Вот, сеньоры, именно так я чувствовал себя в эту минуту.
Что мог я возразить? Ничего. Что мне следовало делать? Молча страдать. Но человек, придавленный горой, редко смиряется со своей участью, и даже в том случае, если катастрофа представляется справедливой и заслуженной карой, он все же поднимает слабеющие руки и пытается сбросить рухнувшую на него громаду. Не знаю, руководило ли мной благородное чувство собственного достоинства или помогло суетное ребяческое тщеславие, но я сумел притвориться, будто не только смирился с нанесенным мне ударом, но совершенно безразличен к нему.
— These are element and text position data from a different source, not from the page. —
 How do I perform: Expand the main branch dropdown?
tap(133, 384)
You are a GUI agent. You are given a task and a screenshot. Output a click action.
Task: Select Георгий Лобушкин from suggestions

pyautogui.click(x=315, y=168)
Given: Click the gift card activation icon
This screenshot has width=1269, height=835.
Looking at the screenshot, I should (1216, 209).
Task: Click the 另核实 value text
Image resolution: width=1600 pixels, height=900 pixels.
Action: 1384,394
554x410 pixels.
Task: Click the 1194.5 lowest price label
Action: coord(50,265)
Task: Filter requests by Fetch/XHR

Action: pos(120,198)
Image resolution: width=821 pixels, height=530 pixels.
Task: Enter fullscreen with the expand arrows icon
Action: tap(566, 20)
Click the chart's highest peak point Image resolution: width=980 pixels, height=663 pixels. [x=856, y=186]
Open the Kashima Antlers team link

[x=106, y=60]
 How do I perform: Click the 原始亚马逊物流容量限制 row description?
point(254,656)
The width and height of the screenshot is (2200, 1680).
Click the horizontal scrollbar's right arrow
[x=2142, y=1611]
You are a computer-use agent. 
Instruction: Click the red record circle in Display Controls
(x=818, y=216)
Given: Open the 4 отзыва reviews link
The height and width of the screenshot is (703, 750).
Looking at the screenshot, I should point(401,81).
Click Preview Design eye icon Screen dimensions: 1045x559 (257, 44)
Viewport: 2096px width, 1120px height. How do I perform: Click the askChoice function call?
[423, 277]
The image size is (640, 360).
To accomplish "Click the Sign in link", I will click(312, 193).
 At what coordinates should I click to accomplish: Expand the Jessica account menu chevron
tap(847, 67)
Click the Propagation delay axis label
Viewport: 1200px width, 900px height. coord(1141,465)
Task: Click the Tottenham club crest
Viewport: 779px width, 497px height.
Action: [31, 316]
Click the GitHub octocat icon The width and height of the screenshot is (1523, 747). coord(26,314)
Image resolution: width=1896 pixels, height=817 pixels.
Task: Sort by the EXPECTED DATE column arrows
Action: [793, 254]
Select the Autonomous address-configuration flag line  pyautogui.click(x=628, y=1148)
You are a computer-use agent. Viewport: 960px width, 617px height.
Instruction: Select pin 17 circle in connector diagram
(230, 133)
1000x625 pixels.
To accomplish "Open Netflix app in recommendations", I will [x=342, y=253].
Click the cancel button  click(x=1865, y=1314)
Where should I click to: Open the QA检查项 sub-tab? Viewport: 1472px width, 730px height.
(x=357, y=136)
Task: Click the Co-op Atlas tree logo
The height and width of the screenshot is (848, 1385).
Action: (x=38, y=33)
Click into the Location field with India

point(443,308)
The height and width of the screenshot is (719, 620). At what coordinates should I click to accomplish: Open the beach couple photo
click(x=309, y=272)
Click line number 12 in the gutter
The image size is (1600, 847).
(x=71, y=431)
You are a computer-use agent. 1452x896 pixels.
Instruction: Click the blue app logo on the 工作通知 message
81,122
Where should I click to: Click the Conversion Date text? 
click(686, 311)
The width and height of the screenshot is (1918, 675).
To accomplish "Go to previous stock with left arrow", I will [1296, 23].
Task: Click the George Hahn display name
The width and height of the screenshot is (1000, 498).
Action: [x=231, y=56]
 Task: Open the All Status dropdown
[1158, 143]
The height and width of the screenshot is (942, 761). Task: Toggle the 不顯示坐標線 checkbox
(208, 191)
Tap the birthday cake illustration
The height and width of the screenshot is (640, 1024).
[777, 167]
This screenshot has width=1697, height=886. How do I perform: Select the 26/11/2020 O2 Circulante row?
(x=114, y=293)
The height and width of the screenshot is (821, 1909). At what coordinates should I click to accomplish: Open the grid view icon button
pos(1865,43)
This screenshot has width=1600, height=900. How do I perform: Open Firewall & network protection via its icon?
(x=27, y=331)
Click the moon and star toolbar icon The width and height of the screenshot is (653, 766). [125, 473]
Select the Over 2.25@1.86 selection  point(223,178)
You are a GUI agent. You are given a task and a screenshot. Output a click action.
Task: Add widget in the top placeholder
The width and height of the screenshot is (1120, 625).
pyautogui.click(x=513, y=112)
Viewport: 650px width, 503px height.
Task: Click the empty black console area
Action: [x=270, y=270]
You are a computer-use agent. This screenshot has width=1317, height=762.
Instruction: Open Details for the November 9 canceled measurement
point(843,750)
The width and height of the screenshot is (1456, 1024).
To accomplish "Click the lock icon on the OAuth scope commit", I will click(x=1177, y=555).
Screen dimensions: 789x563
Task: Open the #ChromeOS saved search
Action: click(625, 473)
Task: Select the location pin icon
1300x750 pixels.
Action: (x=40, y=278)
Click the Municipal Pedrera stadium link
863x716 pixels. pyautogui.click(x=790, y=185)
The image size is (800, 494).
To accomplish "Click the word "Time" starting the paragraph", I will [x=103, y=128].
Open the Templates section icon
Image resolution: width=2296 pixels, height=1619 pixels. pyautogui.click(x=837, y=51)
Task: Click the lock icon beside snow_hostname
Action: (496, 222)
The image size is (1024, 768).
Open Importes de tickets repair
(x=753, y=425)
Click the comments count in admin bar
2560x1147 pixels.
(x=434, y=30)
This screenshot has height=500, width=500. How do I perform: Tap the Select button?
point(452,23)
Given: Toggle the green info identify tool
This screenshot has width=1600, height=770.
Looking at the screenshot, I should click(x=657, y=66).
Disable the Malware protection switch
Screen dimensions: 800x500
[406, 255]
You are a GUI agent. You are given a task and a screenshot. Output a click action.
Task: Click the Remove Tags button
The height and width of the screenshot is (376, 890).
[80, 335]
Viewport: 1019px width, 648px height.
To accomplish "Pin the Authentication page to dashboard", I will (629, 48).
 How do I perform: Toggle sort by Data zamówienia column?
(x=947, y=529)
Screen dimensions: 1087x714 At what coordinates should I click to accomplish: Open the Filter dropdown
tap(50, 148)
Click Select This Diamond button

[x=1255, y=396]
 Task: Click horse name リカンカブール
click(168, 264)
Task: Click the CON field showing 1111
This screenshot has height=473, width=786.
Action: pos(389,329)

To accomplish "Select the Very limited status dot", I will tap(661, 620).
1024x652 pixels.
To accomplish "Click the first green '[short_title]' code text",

– Сеньора, – твердо сказал я, – мне известно, что я ничего собой не представляю. Я давно все обдумал, и вы меня ничуть не удивили. В самом деле, было бы непростительной дерзостью, если бы такой бедняк, как я, которому не доводилось ни путешествовать по Индии, ни созерцать иные водопады, кроме водопадов на реке Тахо в Аранхуэсе, посмел претендовать на любовь девушки с блестящим положением в свете. Человеку, лишенному знатности и богатства, не остается ничего другого, как предложить свое сердце поломойке или служанке, к тому же без достаточной уверенности, что они удостоят принять его. Вот почему мы смиряем свою гордость, сеньора, и, получив удар вроде того, что вы соизволили мне нанести, пожимаем плечами и говорим себе: «Терпение». И продолжаем жить, есть и спать… Было бы глупо умереть ради той, которая так быстро нас забыла.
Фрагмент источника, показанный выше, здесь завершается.